Hello,
I have found these two suspicious files on my computer in C:\WINDOWS\System32
corpolw.dll
tb10hbzt.exe

I have searched the internet and can find 'nothing' about these two files.
I have tried various programs to 'unlock' and delete 'corpolw.dll' but cannot.
I have established 'explorer.exe' has control of 'corpolw.dll'
I have 'terminated' explorer.exe in 'safe mode' and tried to delete with 'killbox'--but no success.
I am not sure if they are causing the following problem:-
(I am using IE6--WinXP Pro SP1a,)
When I click on 'links' to web pages found in Google,-instead of opening up the web page--I get a blank page wi th the following address:-
http://89.149.227.101/click.php?c=972af1320460d67ad06f4004&r=3

It doesn't happen everytime.And when it does, I click on 'back' and then click on the web link again.I keep repeating this until the web page opens correctly.
The problem is only with IE6 and not with other browsers-'OPERA'

--please help-

Please attach the two files here in a password-protected archive with password: infected
Thank you!

Might wanna de-linkify the OP's linky

Have a look at http://wiki.castlecops.com/MRP

After you've followed the instructions, if you are still infected or worried that you may be please make a post in /f67-Hijackthis_Spyware_Viruses_Worms_Trojans_Oh_My.html and someone will help you.

Click on "post reply"

/modules.php?name=Forums&file=posting&mode=reply&t=210994

Then under the main text box click on "browse", find the file, then click on "add attachment" and finally click on submit.

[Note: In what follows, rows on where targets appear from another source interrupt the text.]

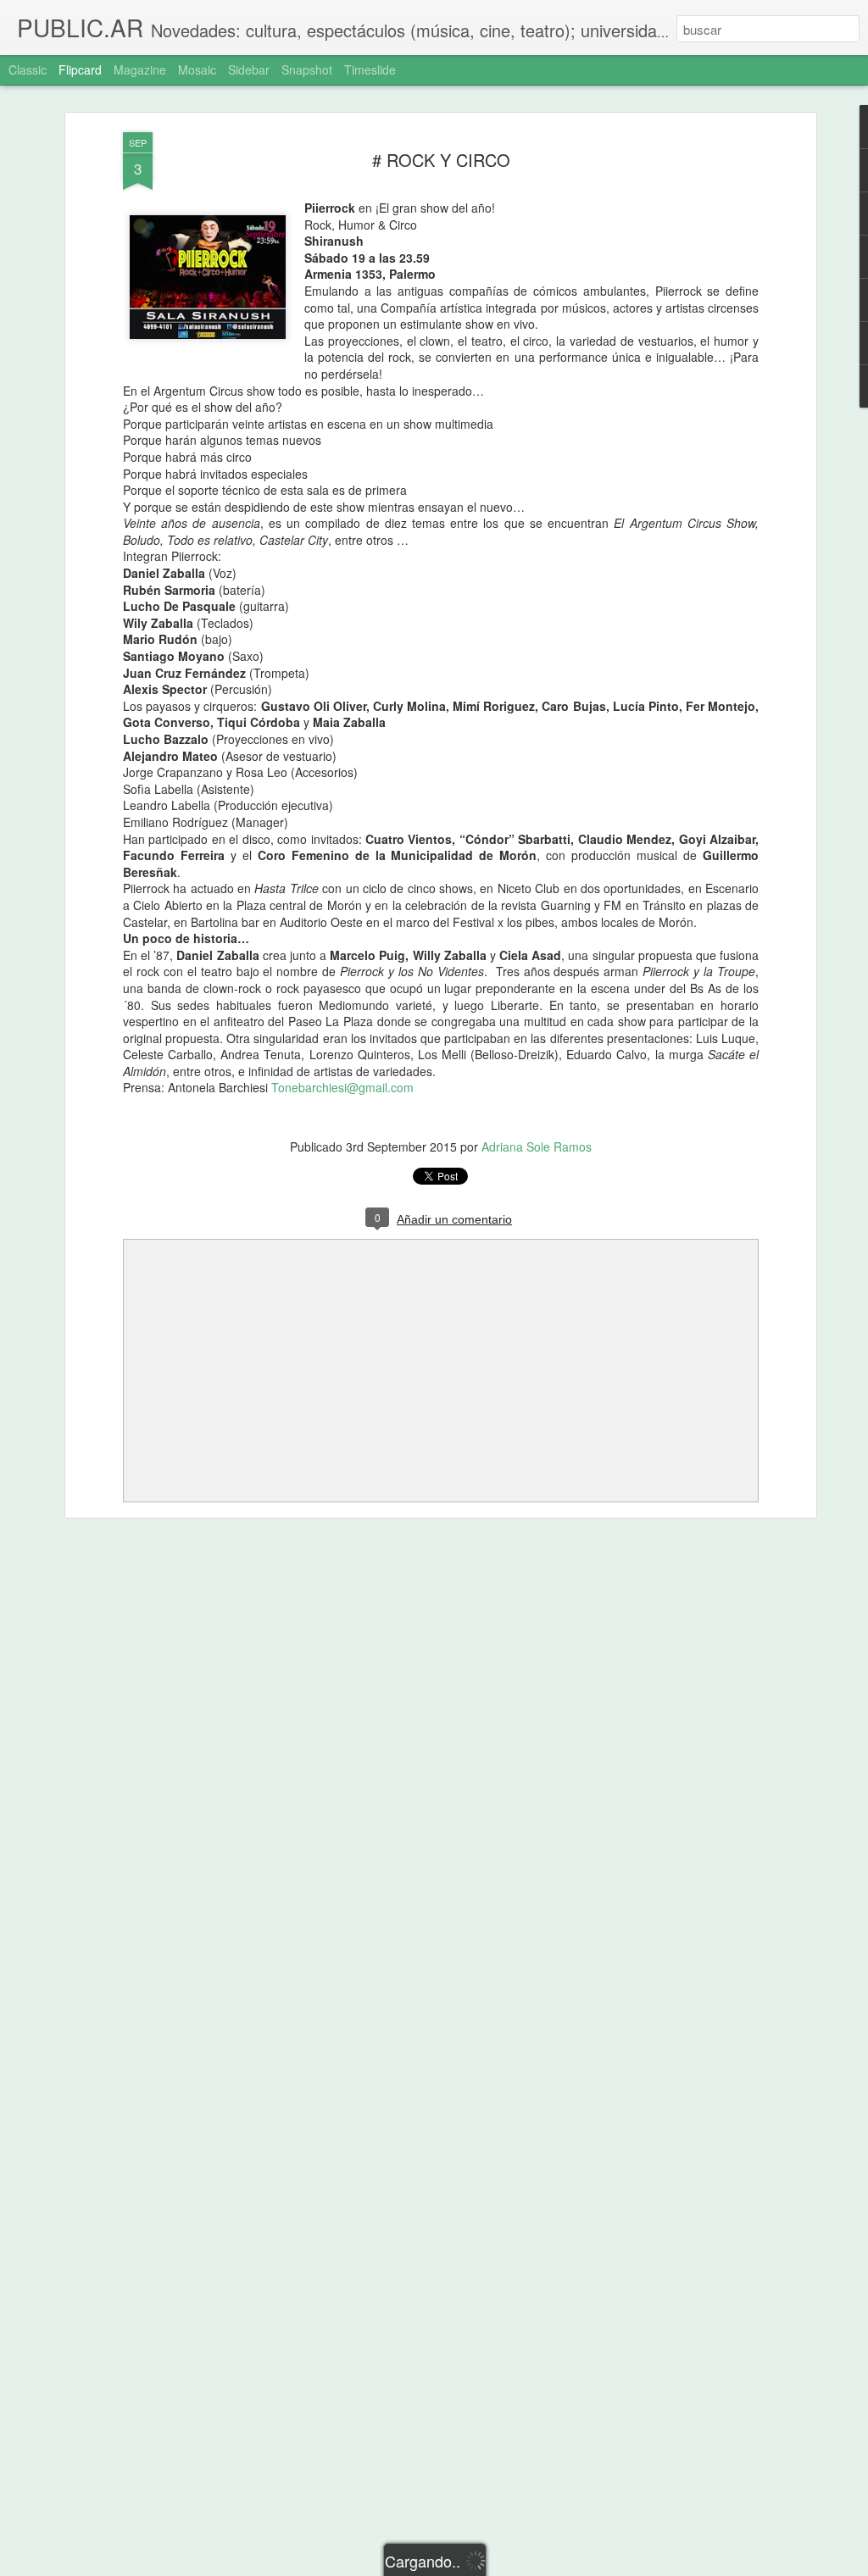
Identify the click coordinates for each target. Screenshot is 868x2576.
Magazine (140, 69)
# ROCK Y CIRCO (441, 159)
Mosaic (197, 69)
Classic (27, 69)
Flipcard (80, 69)
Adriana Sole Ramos (536, 1146)
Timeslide (370, 69)
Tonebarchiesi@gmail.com (342, 1087)
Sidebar (249, 69)
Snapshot (306, 69)
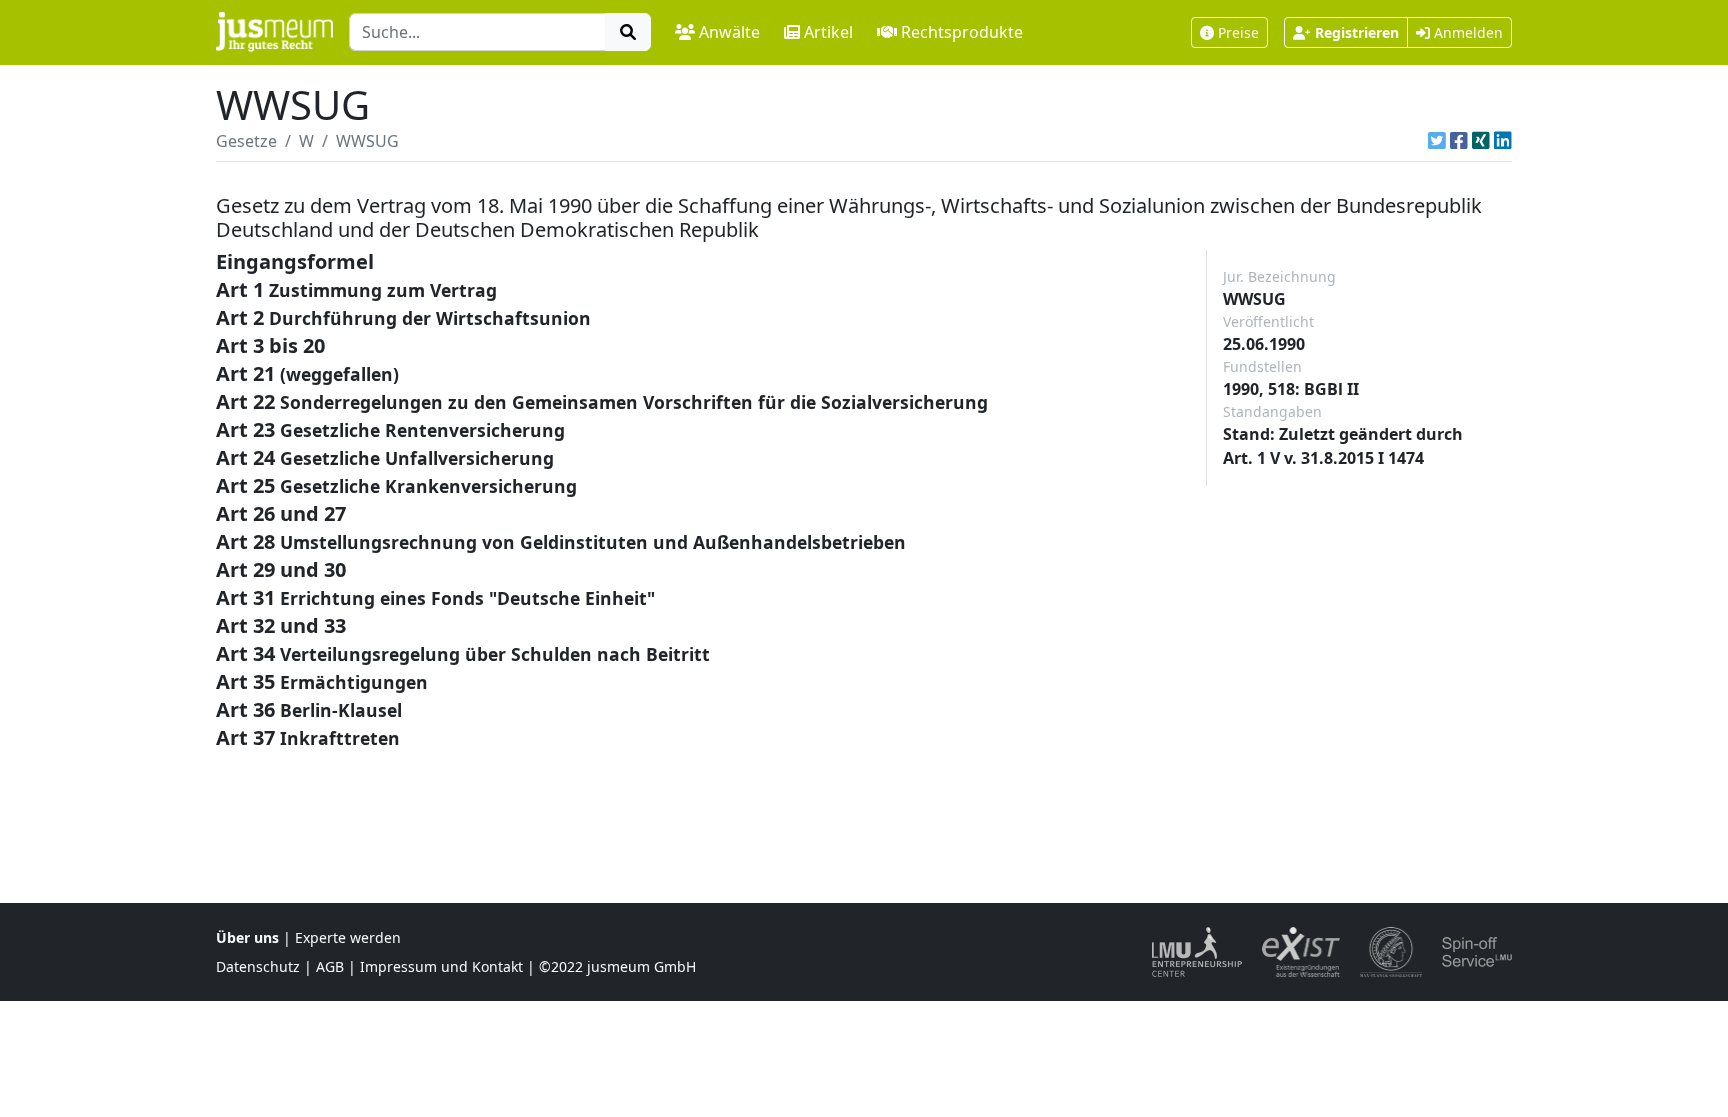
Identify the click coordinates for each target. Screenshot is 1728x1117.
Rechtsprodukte (962, 32)
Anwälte (729, 32)
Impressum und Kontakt (441, 966)
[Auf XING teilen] (1481, 141)
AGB (330, 966)
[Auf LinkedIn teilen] (1503, 141)
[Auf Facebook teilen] (1459, 141)
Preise (1238, 32)
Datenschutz (258, 966)
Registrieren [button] (1357, 32)
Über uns (247, 937)
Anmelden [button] (1466, 32)
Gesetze (246, 141)
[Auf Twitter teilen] (1437, 141)
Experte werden (348, 937)
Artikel (828, 32)
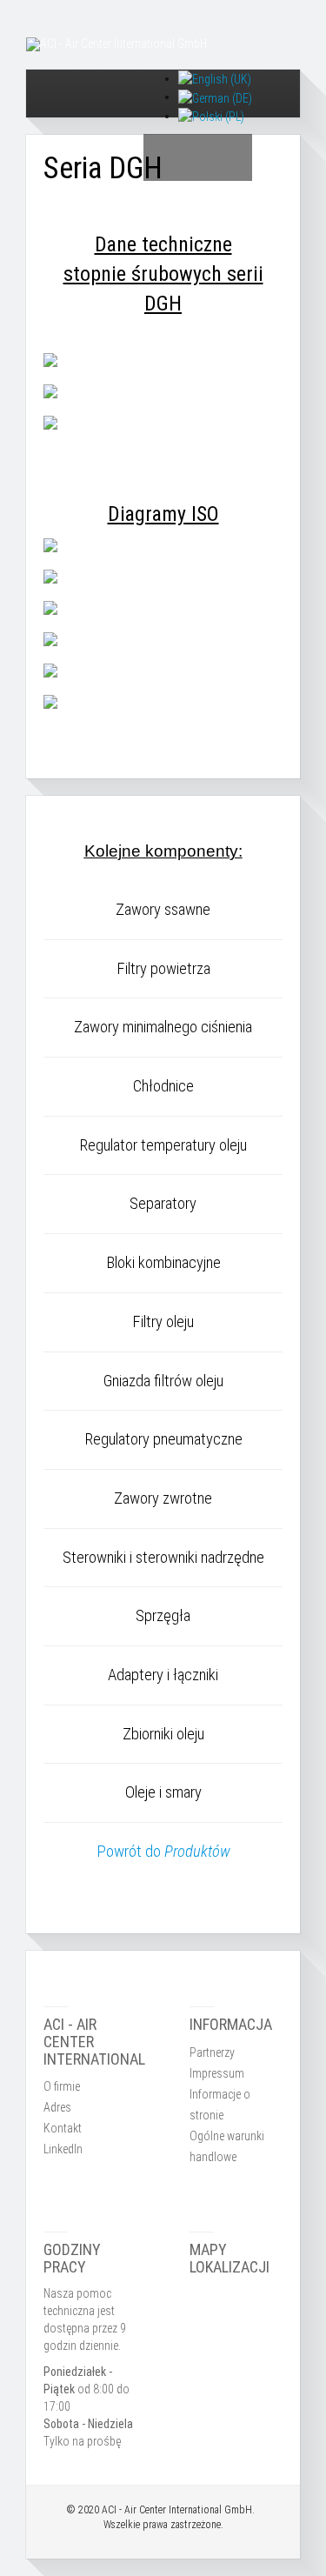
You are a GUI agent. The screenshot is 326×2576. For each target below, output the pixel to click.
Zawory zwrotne (163, 1498)
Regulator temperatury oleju (163, 1145)
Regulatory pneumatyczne (163, 1439)
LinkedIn (63, 2149)
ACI (109, 2510)
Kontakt (62, 2128)
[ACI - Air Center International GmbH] (116, 44)
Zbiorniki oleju (163, 1734)
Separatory (163, 1203)
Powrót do (163, 1851)
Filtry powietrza (163, 968)
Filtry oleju (163, 1321)
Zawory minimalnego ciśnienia (163, 1027)
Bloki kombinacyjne (163, 1262)
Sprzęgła (163, 1615)
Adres (57, 2107)
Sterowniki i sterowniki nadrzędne (163, 1557)
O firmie (61, 2086)
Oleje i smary (163, 1792)
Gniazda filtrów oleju (163, 1381)
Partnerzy (212, 2052)
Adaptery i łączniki (163, 1675)
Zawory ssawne (163, 909)
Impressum (217, 2073)
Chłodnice (163, 1086)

corpolw.dll is malware known as Trojan.Win32.BHO.agz (Kaspersky)

Once you have removed all the malware I suggest you install Windows XP Service Pack 2. You can download it from Microsofts website for free.

Once you have installed Service Pack 2, visit Windows Update using IE6 and install all the updates.

If you know how to do a fresh install then that might be the best idea. Once you've installed XP make sure you install Service Pack 2 and update IE to IE7. You could also install Windows Defender as well as your existing AV program.

If you don't want to re-install Windows make a post here /f67-Hijackthis_Spyware_Viruses_Worms_Trojans_Oh_My.html

[quote="bottlebrush"]Hello,
I have found these two suspicious files on my computer in C:\WINDOWS\System32
corpolw.dll
tb10hbzt.exe

If you are sure that you know what you're doing you can reboot your machine using a linux live cd (e.g. knoppix) map your drive (if ntfs use ntfs -3g...) and delete the files that other might be locked by the Windows OS at bootup.
If you need any further help please let me know.

Regards,
Bogdan Dragomir

bottlebrush if you wish to remove this malware without doing a fresh install,send me a private message and ill help you sort it out as quickly as possible.